An RDP session in this case would be "physical access". Physical access is being misused, here and other times. Physical access required means "must plugin a threat actor USB device" or re-flash firmware that can only be done locally and even then IPMI = same thing.

 

Physical access required should only be used when literal ability to touch it is a necessity in the chain.

The way I read the article though, I genuinely think the author of the article meant physical access as how you described it though, the physical ability to touch it which is what annoyed me so much about the article...it's literally the author not reading the report they linked to and then guessing that since it's rating was so low that it required remote access.

[PDifolco]

On 6/16/2025 at 6:39 PM, StDragon said:

Theft happens though. If you don't have Bitlocker enabled, that's on you. Many of you will no doubt brush the concern off, but for those that understand the security implications, it's a BFD.

Depends on what's on your drive.. Sure I won't like some thug having access to my photos, but everything is backed up and easily recoverable and reinstallable

What I would not stand is losing that stupid key and not access my drive anymore due to some Windows shenanigan asking it !

[StDragon]

2 hours ago, PDifolco said:

Depends on what's on your drive..

A lot of people cache passwords and other personally identifiable information (PII).

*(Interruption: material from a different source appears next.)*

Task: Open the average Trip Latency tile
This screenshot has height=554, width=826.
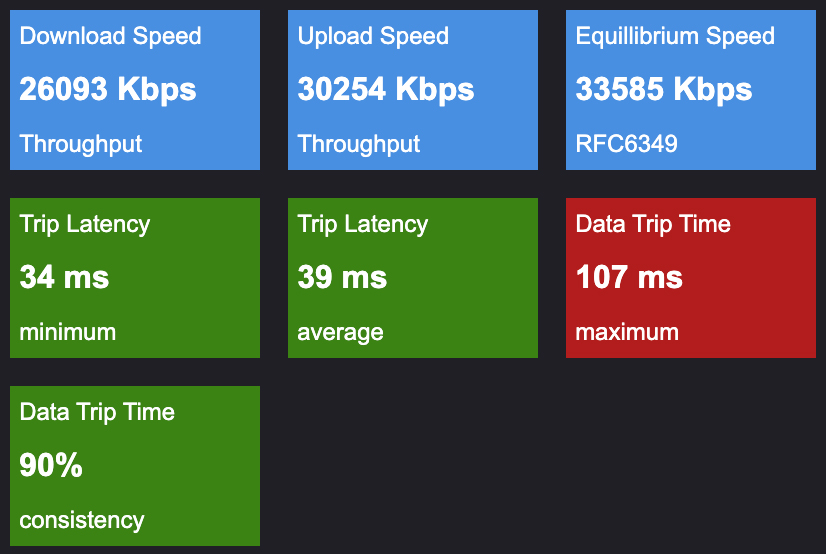Action: (x=413, y=278)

I mean, the P in PC means "Personal", so expect a lot of users to store or cache sensitive information on the C drive.

BTW, if you log into Windows with an MS account, your Bitocker key gets stored at https://account.microsoft.com/devices/recoverykey You can also store it elsewhere

[igormp]

On 6/16/2025 at 11:31 AM, Blasty Blosty said:

This is the best part tbh

I doubt this will be doable in practice by most users.

So far I've only seen people managing 5200~5600MHz. I'm on the former camp, and took me many trials and errors until I could get a stable config at 5200MHz.

[Blasty Blosty]

5 hours ago, igormp said:

So far I've only seen people managing 5200~5600MHz. I'm on the former camp, and took me many trials and errors until I could get a stable config at 5200MHz.

With 64GB?

[igormp]

7 hours ago, Blasty Blosty said:

With 64GB?

4x64GB, yes.

[Mark Kaine]

So with that I only have one question: how do I make absolutely 100% sure automatic BIOS updates are completely turned off in windows 11?  

[starsmine]

3 hours ago, Mark Kaine said:

So with that I only have one question: how do I make absolutely 100% sure automatic BIOS updates are completely turned off in windows 11?  

isnt that only a laptop thing?

[StDragon]

4 hours ago, Mark Kaine said:

So with that I only have one question: how do I make absolutely 100% sure automatic BIOS updates are completely turned off in windows 11?  

"Capsule" Updates are available through Windows Updates published by OEM vendors such as Dell, HP, and Lenovo. I have yet to see one for the DIY market for specific motherboards however. The only way to control those is via Windows Updates (you have more control with the Pro editions vs Home) or through UEFI settings to block.

 

If you built your PC (not OEM motherboard), you don't have to worry about the BIOS updating itself via Windows Updates.